▶ **Extract provided**
## BEGIN
Targeting the fossil-fuel brand, as Stop ESSO attempted, is not futile, but the target needs to be directed to the right outcome. We won’t get far telling people to get fuel from a different petrol garage, but we can do a lot depriving the industry of staff recruits, severing their ties with Governments, and stopping their PR machine. Fossil-fuels, not just one company, not even just one fuel, but fossil-fuels must be the target.

All other things being equal this effort could just have the effect of slowing production.  Great news for the climate in the short-run, but it’d also make fossil-fuels more expensive: terrible for the poor and furthermore, higher prices will rekindle production.

The opportunity created by this movement needs to be used to redirect that capital, all the subsidies, all the patronage, all the bright people, into the emerging renewable economy. We don’t necessarily need to work out how to do that now, but we do need to understand the plan.

We need a movement against fossil-fuels that has an industry-wide aim and a long term plan. Well we’re in luck, because we do, and tomorrow it goes big.

Map of planned actions for Global Divestment Day, 13-14 February 2015.

An amazing movement is coming together to get to tackle the heart of capitalism’s biggest catastrophe:

  • Fighting fossil-fuels at home: local community groups, anarchist networks and NGOs are making amazing strides to block onshore oil and gas, galvanised by real public outrage at the threat of fracking in the UK. Just last month fracking bans were tabled in Scotland and Wales, and these campaigns have brought in traditionally pro-fossil-fuel groups like trade unions.
## END
▶ **Raw records**
## BEGIN
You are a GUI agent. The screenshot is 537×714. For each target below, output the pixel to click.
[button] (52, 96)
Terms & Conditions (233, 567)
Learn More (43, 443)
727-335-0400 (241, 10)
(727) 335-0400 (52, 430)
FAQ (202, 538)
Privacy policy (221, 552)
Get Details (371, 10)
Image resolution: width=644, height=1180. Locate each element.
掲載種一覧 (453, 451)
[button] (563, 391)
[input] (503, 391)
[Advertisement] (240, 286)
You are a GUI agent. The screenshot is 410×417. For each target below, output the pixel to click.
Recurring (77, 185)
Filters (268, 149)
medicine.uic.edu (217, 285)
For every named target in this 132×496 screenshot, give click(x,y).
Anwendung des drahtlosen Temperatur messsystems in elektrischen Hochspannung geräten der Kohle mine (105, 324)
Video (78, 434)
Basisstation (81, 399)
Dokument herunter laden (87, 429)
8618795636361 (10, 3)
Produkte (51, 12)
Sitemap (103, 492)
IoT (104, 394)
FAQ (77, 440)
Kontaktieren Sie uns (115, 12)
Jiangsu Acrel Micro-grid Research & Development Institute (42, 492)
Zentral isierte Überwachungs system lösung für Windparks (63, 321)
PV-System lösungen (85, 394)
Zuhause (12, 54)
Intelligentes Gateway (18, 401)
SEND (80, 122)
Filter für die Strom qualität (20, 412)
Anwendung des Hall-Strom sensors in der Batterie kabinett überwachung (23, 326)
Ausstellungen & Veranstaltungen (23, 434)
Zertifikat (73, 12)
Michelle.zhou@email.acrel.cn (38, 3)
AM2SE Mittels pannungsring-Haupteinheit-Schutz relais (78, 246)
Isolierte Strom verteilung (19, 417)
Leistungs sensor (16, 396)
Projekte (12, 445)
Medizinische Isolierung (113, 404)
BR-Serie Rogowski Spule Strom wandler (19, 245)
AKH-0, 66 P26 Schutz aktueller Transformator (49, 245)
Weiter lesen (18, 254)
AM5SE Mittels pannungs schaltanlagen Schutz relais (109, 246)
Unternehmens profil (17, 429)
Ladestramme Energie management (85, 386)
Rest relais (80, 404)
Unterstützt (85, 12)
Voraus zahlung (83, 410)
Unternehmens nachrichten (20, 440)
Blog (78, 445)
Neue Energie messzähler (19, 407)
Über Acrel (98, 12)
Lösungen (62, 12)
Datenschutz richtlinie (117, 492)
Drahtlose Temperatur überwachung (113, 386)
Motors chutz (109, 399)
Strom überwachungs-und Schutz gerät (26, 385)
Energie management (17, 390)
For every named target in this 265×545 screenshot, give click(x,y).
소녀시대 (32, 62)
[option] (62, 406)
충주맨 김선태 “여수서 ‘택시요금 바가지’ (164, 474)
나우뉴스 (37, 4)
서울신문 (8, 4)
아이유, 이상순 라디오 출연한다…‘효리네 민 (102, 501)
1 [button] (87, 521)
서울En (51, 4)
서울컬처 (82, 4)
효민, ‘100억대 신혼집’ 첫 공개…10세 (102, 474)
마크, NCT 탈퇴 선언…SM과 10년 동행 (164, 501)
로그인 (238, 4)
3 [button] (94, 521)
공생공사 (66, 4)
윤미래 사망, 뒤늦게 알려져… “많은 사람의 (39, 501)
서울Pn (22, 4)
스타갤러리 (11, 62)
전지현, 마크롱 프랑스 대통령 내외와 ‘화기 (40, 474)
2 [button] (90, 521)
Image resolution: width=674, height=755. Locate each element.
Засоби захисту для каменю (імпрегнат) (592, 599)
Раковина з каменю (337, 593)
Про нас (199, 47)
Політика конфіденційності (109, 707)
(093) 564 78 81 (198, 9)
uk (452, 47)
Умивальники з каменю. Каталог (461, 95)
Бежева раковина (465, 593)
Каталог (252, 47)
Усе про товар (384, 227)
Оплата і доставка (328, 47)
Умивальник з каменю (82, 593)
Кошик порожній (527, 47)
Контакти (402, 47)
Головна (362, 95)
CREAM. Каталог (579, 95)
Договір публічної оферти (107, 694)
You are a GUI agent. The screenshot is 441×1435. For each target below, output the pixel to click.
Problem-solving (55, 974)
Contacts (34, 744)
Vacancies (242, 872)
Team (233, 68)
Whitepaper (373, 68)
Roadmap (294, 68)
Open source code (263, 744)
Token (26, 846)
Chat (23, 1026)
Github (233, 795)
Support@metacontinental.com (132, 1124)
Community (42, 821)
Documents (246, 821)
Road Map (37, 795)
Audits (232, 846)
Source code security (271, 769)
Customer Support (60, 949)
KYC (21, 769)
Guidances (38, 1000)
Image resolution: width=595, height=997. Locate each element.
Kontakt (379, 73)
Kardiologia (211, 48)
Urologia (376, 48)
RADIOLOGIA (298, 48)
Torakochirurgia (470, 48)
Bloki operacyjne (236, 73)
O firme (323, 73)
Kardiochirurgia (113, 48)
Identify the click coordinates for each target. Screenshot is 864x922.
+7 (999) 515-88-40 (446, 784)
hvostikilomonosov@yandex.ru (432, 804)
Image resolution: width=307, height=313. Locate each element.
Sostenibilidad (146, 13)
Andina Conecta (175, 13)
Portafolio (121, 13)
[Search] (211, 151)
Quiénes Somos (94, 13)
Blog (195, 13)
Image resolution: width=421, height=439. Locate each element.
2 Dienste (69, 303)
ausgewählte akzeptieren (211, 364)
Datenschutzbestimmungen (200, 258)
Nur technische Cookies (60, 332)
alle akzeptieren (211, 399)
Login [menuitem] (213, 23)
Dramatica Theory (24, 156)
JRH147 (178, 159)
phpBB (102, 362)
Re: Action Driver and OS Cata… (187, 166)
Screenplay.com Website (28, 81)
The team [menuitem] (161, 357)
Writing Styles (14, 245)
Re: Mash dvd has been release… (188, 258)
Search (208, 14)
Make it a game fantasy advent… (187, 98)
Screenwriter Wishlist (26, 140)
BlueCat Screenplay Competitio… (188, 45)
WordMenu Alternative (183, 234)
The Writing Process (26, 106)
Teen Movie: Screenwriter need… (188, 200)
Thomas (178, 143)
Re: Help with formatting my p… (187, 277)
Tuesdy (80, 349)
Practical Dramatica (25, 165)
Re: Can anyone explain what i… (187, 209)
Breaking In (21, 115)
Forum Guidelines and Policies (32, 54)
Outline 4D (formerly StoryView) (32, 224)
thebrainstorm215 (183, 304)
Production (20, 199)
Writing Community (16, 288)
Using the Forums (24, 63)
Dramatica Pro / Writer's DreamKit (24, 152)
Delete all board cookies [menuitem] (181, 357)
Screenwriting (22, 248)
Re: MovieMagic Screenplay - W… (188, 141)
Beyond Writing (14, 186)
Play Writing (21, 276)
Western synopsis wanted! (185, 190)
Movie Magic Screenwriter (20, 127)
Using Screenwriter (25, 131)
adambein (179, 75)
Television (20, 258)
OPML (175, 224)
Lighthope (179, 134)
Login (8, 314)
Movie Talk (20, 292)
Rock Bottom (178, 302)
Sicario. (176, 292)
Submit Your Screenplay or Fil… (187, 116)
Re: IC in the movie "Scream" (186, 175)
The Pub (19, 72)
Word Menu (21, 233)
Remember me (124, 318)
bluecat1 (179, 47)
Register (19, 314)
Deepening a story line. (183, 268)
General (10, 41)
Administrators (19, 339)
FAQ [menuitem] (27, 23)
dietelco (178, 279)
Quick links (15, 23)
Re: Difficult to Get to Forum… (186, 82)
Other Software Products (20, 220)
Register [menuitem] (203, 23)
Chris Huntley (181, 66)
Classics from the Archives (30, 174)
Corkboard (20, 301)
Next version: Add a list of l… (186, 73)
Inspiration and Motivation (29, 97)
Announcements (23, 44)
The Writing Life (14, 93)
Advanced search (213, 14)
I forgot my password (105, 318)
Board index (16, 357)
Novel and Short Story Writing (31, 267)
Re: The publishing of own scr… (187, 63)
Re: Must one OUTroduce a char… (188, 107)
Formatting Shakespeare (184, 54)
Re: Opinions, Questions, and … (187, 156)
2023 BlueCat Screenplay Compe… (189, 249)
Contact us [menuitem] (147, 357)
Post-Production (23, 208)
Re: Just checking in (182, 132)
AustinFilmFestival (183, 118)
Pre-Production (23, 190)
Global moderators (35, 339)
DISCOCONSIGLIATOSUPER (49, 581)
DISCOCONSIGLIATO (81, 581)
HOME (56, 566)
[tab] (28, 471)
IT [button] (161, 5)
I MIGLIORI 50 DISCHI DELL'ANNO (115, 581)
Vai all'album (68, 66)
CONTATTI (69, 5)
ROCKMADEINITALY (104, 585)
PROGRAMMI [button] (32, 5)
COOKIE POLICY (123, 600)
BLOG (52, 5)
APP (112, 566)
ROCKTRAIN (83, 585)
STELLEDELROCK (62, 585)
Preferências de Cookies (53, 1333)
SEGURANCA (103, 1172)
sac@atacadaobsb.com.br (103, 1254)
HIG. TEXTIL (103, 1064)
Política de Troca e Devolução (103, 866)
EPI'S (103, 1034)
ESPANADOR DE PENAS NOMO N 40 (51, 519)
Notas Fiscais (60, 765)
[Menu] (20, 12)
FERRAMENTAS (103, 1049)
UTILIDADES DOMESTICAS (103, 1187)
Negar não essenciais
## END
▶ **Complete the following**
A. What dates does the extract on the movement against fossil fuels give for Global Divestment Day?
B. In the records, replace "Basisstation" with "Base station" from the line with "Filters (268, 149)" to the line with "8618795636361 (10, 3)", and return only those lines.
The records have no connection to the text.

▶ **In response**
A. 13-14 February 2015.

B.
Filters (268, 149)
medicine.uic.edu (217, 285)
For every named target in this 132×496 screenshot, give click(x,y).
Anwendung des drahtlosen Temperatur messsystems in elektrischen Hochspannung geräten der Kohle mine (105, 324)
Video (78, 434)
Base station (81, 399)
Dokument herunter laden (87, 429)
8618795636361 (10, 3)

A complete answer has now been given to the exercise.